In this example of healthy versus non-healthy, the non-healthy individual would benefit from the law with a rate decrease. Then, we add in subsidies and there may be real premium joy. For the healthy person that does not qualify for subsidies, now they have premium shock.

The report also looks at a 55-year old couple with excellent health and then with poor health. They may be paying $673 a month currently versus $1,188 on the new silver plan. This is a 76% rate increase…premium shock! If the same couple is unhealthy, they may be paying $1,673 a month on ICHP versus $942 on the Silver plan, which is is a 43% decrease. Premium joy!

I have two categories for post-Health Care Reform: Premium Joy and Premium Shock.

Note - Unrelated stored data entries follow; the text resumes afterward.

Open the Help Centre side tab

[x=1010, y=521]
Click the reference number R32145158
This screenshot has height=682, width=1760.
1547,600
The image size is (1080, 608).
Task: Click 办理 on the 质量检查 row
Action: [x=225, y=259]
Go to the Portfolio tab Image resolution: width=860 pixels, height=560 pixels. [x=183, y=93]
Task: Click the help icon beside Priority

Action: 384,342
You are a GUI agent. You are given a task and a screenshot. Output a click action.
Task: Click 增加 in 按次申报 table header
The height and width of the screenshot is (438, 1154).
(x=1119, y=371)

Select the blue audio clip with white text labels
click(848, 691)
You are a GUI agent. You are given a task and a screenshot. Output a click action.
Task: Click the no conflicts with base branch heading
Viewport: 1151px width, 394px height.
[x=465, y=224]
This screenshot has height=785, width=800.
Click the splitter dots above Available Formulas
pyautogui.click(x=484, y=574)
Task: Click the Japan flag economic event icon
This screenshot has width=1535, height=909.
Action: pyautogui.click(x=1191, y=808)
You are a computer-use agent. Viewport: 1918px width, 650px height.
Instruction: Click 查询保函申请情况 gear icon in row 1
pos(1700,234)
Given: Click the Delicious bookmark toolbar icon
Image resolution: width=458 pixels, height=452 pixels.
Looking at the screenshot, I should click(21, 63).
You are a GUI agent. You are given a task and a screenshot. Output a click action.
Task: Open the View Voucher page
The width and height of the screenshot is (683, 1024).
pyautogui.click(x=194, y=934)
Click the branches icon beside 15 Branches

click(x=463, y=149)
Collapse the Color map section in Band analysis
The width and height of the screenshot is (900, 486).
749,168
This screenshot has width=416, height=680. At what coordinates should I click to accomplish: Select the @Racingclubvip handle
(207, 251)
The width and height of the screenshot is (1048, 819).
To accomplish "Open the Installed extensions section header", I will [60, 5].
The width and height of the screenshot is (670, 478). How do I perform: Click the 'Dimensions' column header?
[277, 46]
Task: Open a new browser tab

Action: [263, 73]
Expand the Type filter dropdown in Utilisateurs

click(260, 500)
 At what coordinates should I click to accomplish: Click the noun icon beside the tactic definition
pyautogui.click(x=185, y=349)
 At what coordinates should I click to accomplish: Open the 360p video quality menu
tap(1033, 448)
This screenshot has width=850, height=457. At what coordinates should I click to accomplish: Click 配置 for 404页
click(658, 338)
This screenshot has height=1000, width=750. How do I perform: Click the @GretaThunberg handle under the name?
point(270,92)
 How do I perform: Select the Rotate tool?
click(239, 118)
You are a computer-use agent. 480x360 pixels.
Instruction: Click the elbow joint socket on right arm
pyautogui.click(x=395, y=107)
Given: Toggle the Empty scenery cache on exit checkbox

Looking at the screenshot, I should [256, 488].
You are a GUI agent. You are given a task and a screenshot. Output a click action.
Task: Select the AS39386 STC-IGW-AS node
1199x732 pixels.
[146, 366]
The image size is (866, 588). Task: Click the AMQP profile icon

To get to Premium Joy, you will have to qualify for subsidies. To be really happy with the premium, one will need to be under the 250% Federal Poverty Level. Premium Shock is going to hit  Hoosiers that have household incomes over the 400% FPL.  These people could see 100% increases or more in premiums

Under the new law, everyone will have the same access to health insurance, which will help many Hoosiers. For instance, take the 7,200 people on the ICHP. The policy holders went to this high risk pool because they were turned down by a private insurance company. Each of those policy holders could see 25%-35% reduction in premiums in 2014.

So while the report states there will be a 72% increase in health insurance, that statement is only accurate if you don’t include federal subsidies.